The music industry suffered its worst year in living memory in 2001, with a fall in global music sales of around 10 per cent despite improving figures in the UK.
The dramatic slump is blamed on fans downloading free music from the internet in the US, while in Asia and Latin America there has been a large increase in CD piracy helped by the increase in "burning", a method of copying CDs.
The International Federation of the Phonographic Industry now estimates that for every one CD bought, one is burned. "The good news is that music is still being listened to and enjoyed. The problem is that more and more, it is not being paid for," said an IFPI spokesperson.
Helen Snell, a music analyst at ABN Amro, had to revise her 2001 forecast down three times last year and now estimates the fall at 10 per cent to around $33.29bn (£23.3bn).
Official figures from the IFPI are due out next month. However, its figures for individual countries indicate the severity of the situation.
While the UK and France are patches of blue in a very stormy sky, both seeing significant increases in sales, the two largest markets, the US and Japan, have experienced enormous falls in sales of CDs.
________
▶ **Short problem 1**: In the article on the 2001 drop in music sales, how many times did Helen Snell revise her 2001 forecast downward?
▶ **Short problem 2**: Proceed with the article on the 2001 drop in music sales, starting after its final sentence.
The lines that come after this point are from a separate source.

▶ **Data extract**:
________
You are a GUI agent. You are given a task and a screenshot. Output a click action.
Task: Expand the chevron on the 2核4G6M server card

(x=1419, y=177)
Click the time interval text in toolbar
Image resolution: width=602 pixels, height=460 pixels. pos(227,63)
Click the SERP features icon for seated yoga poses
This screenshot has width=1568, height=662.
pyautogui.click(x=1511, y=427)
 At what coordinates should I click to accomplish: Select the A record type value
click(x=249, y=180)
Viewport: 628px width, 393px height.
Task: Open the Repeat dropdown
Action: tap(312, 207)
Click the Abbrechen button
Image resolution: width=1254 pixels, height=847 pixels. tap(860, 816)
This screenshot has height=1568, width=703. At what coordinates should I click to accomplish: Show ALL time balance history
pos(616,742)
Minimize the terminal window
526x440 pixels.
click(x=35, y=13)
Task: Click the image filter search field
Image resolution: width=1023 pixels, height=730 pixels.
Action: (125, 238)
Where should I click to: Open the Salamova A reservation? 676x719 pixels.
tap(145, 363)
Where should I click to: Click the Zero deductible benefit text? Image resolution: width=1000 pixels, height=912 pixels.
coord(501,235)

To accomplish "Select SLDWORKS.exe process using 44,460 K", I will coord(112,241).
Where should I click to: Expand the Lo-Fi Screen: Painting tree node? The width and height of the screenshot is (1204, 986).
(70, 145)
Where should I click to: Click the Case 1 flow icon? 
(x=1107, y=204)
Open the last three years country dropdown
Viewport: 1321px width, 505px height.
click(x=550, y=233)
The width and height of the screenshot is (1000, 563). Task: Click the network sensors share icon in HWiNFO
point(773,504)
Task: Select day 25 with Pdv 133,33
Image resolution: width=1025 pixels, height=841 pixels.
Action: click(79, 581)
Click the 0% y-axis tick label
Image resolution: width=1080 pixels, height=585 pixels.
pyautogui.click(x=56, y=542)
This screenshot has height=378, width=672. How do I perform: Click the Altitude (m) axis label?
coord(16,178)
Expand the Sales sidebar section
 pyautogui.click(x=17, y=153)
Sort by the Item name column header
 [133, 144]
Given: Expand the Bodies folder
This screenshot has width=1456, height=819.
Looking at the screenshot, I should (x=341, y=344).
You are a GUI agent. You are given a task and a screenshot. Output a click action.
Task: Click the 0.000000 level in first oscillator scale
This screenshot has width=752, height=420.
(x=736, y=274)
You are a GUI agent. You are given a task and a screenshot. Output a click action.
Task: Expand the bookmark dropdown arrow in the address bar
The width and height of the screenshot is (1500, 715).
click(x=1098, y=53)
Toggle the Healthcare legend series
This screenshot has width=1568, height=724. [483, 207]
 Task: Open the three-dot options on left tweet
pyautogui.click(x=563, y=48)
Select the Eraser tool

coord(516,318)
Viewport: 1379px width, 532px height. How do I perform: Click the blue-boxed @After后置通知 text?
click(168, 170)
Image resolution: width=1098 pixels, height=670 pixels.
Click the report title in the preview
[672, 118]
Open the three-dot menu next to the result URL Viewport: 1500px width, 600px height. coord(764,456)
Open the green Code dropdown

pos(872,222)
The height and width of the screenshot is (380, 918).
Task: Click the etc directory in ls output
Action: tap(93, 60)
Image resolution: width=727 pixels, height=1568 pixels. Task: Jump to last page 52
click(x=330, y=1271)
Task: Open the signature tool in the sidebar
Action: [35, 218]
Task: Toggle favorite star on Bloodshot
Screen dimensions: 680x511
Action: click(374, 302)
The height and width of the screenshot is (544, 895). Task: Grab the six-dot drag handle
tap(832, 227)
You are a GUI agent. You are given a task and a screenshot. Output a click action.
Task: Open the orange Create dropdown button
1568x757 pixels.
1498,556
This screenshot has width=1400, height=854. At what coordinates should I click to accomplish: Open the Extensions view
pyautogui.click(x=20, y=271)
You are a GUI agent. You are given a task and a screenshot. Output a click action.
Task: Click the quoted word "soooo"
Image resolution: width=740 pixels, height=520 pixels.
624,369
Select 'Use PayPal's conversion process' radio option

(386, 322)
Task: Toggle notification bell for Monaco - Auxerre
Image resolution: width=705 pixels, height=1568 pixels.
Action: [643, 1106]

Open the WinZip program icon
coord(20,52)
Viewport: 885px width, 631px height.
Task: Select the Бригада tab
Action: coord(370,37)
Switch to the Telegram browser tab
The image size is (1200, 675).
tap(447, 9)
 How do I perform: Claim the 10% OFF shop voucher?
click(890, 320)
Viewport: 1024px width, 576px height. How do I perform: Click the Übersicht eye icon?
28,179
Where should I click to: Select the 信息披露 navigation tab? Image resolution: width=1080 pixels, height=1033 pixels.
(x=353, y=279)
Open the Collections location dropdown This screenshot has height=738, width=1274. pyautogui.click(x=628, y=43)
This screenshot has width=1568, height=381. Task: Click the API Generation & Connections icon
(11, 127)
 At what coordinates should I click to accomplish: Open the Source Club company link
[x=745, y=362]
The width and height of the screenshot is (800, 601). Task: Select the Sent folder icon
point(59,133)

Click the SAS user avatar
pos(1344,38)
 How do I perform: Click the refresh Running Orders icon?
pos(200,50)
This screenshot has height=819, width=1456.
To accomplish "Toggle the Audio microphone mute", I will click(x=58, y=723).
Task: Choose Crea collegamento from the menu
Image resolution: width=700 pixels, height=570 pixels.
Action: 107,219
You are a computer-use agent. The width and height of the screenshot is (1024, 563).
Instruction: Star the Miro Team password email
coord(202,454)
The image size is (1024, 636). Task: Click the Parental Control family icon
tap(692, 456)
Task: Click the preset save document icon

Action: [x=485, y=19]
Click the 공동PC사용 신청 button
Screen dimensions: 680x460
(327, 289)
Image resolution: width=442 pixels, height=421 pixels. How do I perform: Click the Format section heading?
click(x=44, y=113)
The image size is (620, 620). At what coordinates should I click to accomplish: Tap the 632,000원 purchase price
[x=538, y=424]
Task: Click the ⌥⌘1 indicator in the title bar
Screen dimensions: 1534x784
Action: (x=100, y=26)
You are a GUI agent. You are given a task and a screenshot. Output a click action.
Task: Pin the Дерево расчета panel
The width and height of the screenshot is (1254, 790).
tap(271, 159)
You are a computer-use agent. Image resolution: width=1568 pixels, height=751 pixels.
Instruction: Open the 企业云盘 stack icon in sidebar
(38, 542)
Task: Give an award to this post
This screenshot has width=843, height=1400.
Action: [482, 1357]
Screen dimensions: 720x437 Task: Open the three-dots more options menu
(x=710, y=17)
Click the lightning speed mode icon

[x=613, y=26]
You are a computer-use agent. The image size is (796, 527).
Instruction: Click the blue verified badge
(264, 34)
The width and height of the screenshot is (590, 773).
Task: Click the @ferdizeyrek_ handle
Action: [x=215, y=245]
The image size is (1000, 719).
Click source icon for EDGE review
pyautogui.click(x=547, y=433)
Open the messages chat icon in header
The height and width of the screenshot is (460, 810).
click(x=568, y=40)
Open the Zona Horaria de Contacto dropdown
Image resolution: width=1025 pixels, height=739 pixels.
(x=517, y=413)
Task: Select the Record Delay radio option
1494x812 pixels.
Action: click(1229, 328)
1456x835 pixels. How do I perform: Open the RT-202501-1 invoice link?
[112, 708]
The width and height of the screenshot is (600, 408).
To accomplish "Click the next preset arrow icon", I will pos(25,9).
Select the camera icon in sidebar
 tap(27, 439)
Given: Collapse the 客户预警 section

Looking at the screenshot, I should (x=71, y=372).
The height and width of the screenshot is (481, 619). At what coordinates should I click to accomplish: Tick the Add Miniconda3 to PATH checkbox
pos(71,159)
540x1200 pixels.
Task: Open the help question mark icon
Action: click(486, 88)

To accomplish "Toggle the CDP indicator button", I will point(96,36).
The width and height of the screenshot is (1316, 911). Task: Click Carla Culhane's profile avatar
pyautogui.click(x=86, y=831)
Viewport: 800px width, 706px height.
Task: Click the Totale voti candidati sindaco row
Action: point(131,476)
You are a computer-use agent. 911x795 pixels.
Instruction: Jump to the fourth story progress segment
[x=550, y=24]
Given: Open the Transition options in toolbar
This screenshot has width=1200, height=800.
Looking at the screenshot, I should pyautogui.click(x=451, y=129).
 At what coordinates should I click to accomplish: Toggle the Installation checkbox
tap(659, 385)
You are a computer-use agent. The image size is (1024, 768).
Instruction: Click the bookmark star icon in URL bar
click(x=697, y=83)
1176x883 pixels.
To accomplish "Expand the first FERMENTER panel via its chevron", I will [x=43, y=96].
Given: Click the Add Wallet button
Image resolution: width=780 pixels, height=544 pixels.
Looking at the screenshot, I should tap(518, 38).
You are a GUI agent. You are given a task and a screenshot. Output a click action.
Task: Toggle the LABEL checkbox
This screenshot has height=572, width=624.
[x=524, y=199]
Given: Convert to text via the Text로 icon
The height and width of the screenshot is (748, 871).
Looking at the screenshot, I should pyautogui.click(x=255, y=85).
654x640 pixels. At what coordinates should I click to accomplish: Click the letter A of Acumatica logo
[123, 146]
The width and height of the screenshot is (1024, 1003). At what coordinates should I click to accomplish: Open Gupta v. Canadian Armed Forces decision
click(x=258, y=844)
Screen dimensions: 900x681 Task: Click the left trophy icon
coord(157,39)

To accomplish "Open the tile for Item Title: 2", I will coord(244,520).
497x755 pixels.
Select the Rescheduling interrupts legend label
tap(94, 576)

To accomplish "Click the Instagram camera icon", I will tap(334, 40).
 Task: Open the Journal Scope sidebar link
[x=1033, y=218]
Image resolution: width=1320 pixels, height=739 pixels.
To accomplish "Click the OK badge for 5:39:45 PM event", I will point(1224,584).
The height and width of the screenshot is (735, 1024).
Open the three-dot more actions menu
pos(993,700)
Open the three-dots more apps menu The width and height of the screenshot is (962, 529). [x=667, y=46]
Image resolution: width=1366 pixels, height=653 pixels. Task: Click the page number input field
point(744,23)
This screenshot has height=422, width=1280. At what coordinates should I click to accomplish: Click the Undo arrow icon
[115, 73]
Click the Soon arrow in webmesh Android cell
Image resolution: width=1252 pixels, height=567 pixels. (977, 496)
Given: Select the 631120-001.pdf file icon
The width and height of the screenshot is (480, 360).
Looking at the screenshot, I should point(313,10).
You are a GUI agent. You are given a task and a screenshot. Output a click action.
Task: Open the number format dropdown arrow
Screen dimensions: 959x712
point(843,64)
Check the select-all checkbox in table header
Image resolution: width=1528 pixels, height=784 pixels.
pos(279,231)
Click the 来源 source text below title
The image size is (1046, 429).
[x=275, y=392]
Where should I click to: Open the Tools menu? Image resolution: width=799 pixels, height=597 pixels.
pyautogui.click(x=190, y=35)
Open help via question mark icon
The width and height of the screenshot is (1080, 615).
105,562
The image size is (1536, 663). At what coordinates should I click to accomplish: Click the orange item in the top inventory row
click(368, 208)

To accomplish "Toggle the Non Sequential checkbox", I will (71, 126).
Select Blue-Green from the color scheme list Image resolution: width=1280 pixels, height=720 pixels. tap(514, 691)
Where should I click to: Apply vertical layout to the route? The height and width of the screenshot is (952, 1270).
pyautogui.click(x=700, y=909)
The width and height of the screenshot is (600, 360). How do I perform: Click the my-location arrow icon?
________
▶ **Final answer 1**: Three times.

▶ **Final answer 2**:
In the US, which accounts for around 40 per cent of global sales, the number of CDs and records sold fell 9.4 per cent to $13.5bn, according to the IFPI. In Japan, the second-largest market, sales were down 18 per cent to $5.3bn. The piracy issue in Latin America has also led to falling sales in Brazil and Mexico, the seventh and eighth-largest markets respectively. The success of songs such as Shaggy's "It Wasn't Me" and Kylie Minogue's "Can't Get You Out of My Head" led to a strong year for the UK, where sales were up 4.9 per cent to £2bn. France also had a good year with sales up 6.5 per cent to $1.8bn.
Organised gangs are now mass-producing pirated CDs in Asia and Latin America, often using music available illegally from the internet.
In the US the problem rests with an internet-literate population who individually download the tracks. The global economic downturn has also had an effect.
However, some attribute the falls to outdated means of presentation. "The format of albums is fundamentally tired. It no longer feels to consumers like it's value for money," said one analyst.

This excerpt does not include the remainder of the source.